- [Your objective]: Exactly and only the lines from the one containing "Screen dimensions: 600x450" through the close of the entries below are to be set down.

Stored records
◆ ◆ ◆

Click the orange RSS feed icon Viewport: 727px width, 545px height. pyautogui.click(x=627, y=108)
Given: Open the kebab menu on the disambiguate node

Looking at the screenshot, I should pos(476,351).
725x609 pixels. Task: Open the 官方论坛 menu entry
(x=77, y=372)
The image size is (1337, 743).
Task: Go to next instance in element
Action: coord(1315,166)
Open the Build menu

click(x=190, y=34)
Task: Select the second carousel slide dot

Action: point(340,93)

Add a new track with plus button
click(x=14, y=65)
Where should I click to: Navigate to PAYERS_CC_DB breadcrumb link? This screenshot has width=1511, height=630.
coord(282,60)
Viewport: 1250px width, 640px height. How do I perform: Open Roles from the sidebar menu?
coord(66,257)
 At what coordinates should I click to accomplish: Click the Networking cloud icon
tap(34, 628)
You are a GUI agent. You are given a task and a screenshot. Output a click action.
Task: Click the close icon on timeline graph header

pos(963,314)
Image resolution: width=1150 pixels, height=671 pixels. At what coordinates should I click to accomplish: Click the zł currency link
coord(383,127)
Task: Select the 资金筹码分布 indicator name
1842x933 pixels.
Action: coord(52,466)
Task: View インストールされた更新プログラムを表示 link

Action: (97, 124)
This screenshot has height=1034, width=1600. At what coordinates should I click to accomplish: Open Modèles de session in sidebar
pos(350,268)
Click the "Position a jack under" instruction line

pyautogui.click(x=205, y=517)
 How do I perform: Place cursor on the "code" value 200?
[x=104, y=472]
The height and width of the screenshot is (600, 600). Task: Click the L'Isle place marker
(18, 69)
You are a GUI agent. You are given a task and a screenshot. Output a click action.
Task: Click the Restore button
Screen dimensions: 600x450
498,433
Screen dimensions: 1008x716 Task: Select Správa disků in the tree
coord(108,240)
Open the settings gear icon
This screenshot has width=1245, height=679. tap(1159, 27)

◆ ◆ ◆

- [Task result]:
Screen dimensions: 600x450
498,433
Screen dimensions: 1008x716 Task: Select Správa disků in the tree
coord(108,240)
Open the settings gear icon
This screenshot has width=1245, height=679. tap(1159, 27)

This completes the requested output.